Know your code
18 July 2017Photo: Unsplash
“We learn from failure, not from success!” - Bram Stoker.
Or
From a long career, lots of lessons have been learnt which are worth sharing.
One lesson that I try to share with developers is that you have to understand how your code works. That is you need to know how it will work within the execution environment. If your code runs in the terminal it will work in a different manner than if it runs on a web server. Distributed applications need extra consideration and knowledge to ensure expected execution. Different framework versions even handle similar things in a different way. This is something that is lacking in a world of Google and StackOverflow. People paste code without fully understanding what they are adding to their code base.
Recently, a developer was trying to pass data to a class via the AppSettings mechanism. This is a NameValueCollection used to store Application Settings for the application. The code base had an abstraction for the Application Settings. The developer wanted to add one key-value pair to the AppSettings collection. This was to be able to use the data in a service class which he thought didn’t have access to the Session data. Now it is clear that this is not a clean solution. The thing that struck me was more that the developer didn’t realise that the code could never work. This code was to be in run in a load balanced, web application environment with a shared session state provider.
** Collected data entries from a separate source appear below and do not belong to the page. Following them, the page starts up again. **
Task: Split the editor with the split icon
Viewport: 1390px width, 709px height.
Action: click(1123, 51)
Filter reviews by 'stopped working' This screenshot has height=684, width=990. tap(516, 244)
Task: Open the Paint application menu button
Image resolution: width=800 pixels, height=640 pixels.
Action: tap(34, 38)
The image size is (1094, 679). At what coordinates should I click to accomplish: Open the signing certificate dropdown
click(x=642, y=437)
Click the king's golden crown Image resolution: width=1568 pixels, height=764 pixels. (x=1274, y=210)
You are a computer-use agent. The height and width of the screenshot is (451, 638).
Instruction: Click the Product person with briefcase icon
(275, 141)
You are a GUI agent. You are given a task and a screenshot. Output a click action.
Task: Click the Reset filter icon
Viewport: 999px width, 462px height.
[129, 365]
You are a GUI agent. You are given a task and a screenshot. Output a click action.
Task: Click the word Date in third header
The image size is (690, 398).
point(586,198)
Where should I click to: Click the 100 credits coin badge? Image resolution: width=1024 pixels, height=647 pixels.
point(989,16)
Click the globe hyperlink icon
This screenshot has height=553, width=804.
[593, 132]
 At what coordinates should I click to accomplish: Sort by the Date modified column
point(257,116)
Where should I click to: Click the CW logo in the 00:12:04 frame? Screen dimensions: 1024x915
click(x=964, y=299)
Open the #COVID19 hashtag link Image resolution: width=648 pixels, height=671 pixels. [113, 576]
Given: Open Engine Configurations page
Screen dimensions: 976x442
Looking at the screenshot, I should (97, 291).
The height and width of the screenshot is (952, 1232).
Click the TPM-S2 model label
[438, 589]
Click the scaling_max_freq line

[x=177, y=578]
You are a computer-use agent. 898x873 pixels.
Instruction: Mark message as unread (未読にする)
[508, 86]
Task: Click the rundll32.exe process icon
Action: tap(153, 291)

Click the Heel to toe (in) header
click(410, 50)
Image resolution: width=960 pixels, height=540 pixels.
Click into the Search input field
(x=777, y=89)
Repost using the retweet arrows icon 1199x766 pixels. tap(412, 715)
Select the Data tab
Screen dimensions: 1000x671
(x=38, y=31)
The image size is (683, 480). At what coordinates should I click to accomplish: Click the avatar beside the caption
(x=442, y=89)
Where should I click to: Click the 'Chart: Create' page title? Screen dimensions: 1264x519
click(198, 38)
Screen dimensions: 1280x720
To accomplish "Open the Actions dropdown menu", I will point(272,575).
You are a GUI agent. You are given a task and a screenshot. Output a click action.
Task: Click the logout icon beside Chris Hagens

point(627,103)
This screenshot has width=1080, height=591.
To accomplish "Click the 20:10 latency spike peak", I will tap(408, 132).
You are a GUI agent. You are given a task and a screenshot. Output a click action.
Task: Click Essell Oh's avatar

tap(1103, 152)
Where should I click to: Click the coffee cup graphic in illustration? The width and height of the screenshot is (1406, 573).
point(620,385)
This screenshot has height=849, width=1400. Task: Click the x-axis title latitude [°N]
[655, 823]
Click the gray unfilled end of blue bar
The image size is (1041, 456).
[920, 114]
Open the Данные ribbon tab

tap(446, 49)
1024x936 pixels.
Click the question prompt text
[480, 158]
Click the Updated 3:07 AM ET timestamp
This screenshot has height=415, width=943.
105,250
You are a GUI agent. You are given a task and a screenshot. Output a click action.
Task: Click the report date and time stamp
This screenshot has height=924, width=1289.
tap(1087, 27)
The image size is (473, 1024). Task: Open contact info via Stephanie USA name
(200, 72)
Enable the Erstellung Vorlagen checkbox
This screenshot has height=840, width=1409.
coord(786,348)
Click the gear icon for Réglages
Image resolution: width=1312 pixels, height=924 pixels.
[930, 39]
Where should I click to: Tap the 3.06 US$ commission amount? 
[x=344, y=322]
The values that the developer was adding to the AppSettings came from the Session. Each time the Session value changed it would write the value to the AppSettings collection. This is where it was going wrong. While writing the code it functioned fine. They would use single test accounts and the value would update as expected and the service class worked as required.
Then the developer assigned me a Pull Request to me for review. The first thing that I decided, having read the code, was to test the code with multiple Sessions. If you have code that is mapping Session data to an application state collection then it seems logical to test the code with many users. Three browsers and three test users later I had proved what I already knew and proved that the code would not work for many users. The first user’s data gets added to the collection and all is well. Then the second user’s data overwrites the first user’s data in the Application Settings during use. The service class attempts to access the data for the first user and instead gets the data added for the second user. Oh dear.
In talking to the developer they admitted that they had tested with one browser and one user. They also admitted to not fully understanding how the AppSettings code worked within the lifetime of a request. Ironically, the solution was to use the ASP.Net Session library as there was already a reference in the Service library.
It may seem a waste of time to let the developer get to a Pull Request without intervening. I disagree and think that within reason, allowing a developer to make a mistake and learn from it has enormous benefit. In this case, they learnt a lot about the configuration mechanism and load balanced environments. They also learnt to fully understand the implications of their code before pushing it for review.